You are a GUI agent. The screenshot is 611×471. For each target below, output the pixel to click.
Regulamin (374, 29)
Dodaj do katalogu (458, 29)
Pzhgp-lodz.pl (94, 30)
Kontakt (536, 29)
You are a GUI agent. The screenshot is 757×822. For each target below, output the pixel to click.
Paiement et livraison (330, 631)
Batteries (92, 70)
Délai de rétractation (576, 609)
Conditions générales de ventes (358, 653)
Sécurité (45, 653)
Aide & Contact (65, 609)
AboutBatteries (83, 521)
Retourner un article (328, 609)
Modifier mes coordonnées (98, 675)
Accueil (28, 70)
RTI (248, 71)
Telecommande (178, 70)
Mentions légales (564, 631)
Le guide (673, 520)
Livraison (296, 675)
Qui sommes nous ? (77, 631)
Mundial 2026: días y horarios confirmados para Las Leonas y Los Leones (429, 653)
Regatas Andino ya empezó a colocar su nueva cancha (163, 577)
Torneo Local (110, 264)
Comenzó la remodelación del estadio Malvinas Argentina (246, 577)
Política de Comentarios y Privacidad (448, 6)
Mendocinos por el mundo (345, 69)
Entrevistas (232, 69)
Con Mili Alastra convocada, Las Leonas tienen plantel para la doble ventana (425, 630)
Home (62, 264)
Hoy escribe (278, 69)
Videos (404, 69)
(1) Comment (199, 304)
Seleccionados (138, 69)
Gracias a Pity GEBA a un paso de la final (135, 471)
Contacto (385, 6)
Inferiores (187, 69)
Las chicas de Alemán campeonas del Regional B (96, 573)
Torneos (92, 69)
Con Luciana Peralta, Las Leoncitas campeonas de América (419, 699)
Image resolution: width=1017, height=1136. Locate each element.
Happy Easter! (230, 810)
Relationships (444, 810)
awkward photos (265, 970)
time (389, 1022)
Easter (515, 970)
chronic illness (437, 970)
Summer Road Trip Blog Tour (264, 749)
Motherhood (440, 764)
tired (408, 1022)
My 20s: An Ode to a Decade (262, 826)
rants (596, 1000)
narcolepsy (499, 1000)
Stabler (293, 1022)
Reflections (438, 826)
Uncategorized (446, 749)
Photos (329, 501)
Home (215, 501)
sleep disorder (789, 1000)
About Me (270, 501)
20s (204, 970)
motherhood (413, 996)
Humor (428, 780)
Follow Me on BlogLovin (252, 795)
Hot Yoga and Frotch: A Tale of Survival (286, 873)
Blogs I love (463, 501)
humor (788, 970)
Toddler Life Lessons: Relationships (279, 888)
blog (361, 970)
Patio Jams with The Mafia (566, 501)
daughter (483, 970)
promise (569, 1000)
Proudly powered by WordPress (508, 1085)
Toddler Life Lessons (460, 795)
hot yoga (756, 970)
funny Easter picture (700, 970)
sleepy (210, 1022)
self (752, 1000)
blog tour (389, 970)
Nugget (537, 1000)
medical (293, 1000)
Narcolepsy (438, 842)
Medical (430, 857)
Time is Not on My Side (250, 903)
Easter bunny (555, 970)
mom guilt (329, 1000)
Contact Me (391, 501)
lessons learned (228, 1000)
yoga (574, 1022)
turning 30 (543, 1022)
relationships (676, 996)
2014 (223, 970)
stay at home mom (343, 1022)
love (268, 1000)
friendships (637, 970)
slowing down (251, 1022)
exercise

•••

- DIRECTIONS
Reproduce every line of the data above word for word, from the first line to the last, without altering anything.

- FINISHED EXERCISE
You are a GUI agent. The screenshot is 611×471. For each target below, output the pixel to click.
Regulamin (374, 29)
Dodaj do katalogu (458, 29)
Pzhgp-lodz.pl (94, 30)
Kontakt (536, 29)
You are a GUI agent. The screenshot is 757×822. For each target below, output the pixel to click.
Paiement et livraison (330, 631)
Batteries (92, 70)
Délai de rétractation (576, 609)
Conditions générales de ventes (358, 653)
Sécurité (45, 653)
Aide & Contact (65, 609)
AboutBatteries (83, 521)
Retourner un article (328, 609)
Modifier mes coordonnées (98, 675)
Accueil (28, 70)
RTI (248, 71)
Telecommande (178, 70)
Mentions légales (564, 631)
Le guide (673, 520)
Livraison (296, 675)
Qui sommes nous ? (77, 631)
Mundial 2026: días y horarios confirmados para Las Leonas y Los Leones (429, 653)
Regatas Andino ya empezó a colocar su nueva cancha (163, 577)
Torneo Local (110, 264)
Comenzó la remodelación del estadio Malvinas Argentina (246, 577)
Política de Comentarios y Privacidad (448, 6)
Mendocinos por el mundo (345, 69)
Entrevistas (232, 69)
Con Mili Alastra convocada, Las Leonas tienen plantel para la doble ventana (425, 630)
Home (62, 264)
Hoy escribe (278, 69)
Videos (404, 69)
(1) Comment (199, 304)
Seleccionados (138, 69)
Gracias a Pity GEBA a un paso de la final (135, 471)
Contacto (385, 6)
Inferiores (187, 69)
Las chicas de Alemán campeonas del Regional B (96, 573)
Torneos (92, 69)
Con Luciana Peralta, Las Leoncitas campeonas de América (419, 699)
Image resolution: width=1017, height=1136. Locate each element.
Happy Easter! (230, 810)
Relationships (444, 810)
awkward photos (265, 970)
time (389, 1022)
Easter (515, 970)
chronic illness (437, 970)
Summer Road Trip Blog Tour (264, 749)
Motherhood (440, 764)
tired (408, 1022)
My 20s: An Ode to a Decade (262, 826)
rants (596, 1000)
narcolepsy (499, 1000)
Stabler (293, 1022)
Reflections (438, 826)
Uncategorized (446, 749)
Photos (329, 501)
Home (215, 501)
sleep disorder (789, 1000)
About Me (270, 501)
20s (204, 970)
motherhood (413, 996)
Humor (428, 780)
Follow Me on BlogLovin (252, 795)
Hot Yoga and Frotch: A Tale of Survival (286, 873)
Blogs I love (463, 501)
humor (788, 970)
Toddler Life Lessons: Relationships (279, 888)
blog (361, 970)
Patio Jams with The Mafia (566, 501)
daughter (483, 970)
promise (569, 1000)
Proudly powered by WordPress (508, 1085)
Toddler Life Lessons (460, 795)
hot yoga (756, 970)
funny Easter picture (700, 970)
sleepy (210, 1022)
self (752, 1000)
blog tour (389, 970)
Nugget (537, 1000)
medical (293, 1000)
Narcolepsy (438, 842)
Medical (430, 857)
Time is Not on My Side (250, 903)
Easter bunny (555, 970)
mom guilt (329, 1000)
Contact Me (391, 501)
lessons learned (228, 1000)
yoga (574, 1022)
turning 30 (543, 1022)
relationships (676, 996)
2014 (223, 970)
stay at home mom (343, 1022)
love (268, 1000)
friendships (637, 970)
slowing down (251, 1022)
exercise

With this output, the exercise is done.